§ Work order 1: Reproduce word for word everything in the article on money and relationships from "It is easy to" down to "there is one).".
§ Work order 2: Which book does the article on money and relationships cite, and who wrote it?

§ Excerpt to read:
┌──

There is an old saying, often directed by worried fathers at daughters who are in financially unstable relationships: “When there is no money coming in the door, love flies out the window”. There is a ring of truth clanging here. No matter how strong a relationship, arguments over money can take the shine off even the most glowing of couples.

But how do you stop the money wars?

First up, analyse your own beliefs and views about money. Your childhood can be a useful predictor of how you will interact with money. In general, people who grow up in households with restricted funds watching their parents stress about money, may get the message that making money is difficult. Someone who grew up in a wealthy environment may have the belief that making money is easy. Both scenarios can bode well for a healthy financial future provided the lessons are properly directed.

The book I Can Make You Rich by Paul McKenna tells the story of a man who had repeatedly failed at running a business. Each time he got within touching distance of a successful venture it would collapse. When he examined his early childhood messages about money he recalled, age 7, announcing to his mother that he wanted to make a lot of money one day. His mother’s response was alarm. “Oh no darling, don’t do that, people who make a lot of money have heart attacks!” she warned. The lesson? Deep in his subconscious, this man believed that if he made a lot of money he would have a heart attack, so he sabotaged his efforts. Once he came to terms with the limiting beliefs he held about money, he was able to move ahead and succeed.

Every day we are bombarded with messages about money and these determine how way we engage with it. By understanding your own money beliefs and long-term financial goals it will be easier to work with someone who may have different ideas.

It is easy to become caught up in day-to-day activities and lose sight of long-term objectives. Take the time to set up a game plan for your financial future and use it as a template for moving forward. Once you have your own financial plan in place you can then determine how it will fit in with a partner’s (assuming there is one).

Circumstances vary greatly within individual relationships but to keep it simple let’s look at three scenarios: dating, living together and marriage.

Keep it simple at this stage: by all means merge your hearts, but not your money.

  • You pay for your stuff, your partner pays for theirs and you share the cost of entertainment. Never lend your partner money.
  • Another big no-no is to sign surety on a debt your partner wants to incur. If the relationship comes unstuck so could your bank balance.

└──

§ Source data:
┌──

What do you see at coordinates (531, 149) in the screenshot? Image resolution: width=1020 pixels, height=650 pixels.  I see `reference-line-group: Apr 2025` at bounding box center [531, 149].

└──

§ Expected output 1:
It is easy to become caught up in day-to-day activities and lose sight of long-term objectives. Take the time to set up a game plan for your financial future and use it as a template for moving forward. Once you have your own financial plan in place you can then determine how it will fit in with a partner’s (assuming there is one).

§ Expected output 2: I Can Make You Rich by Paul McKenna.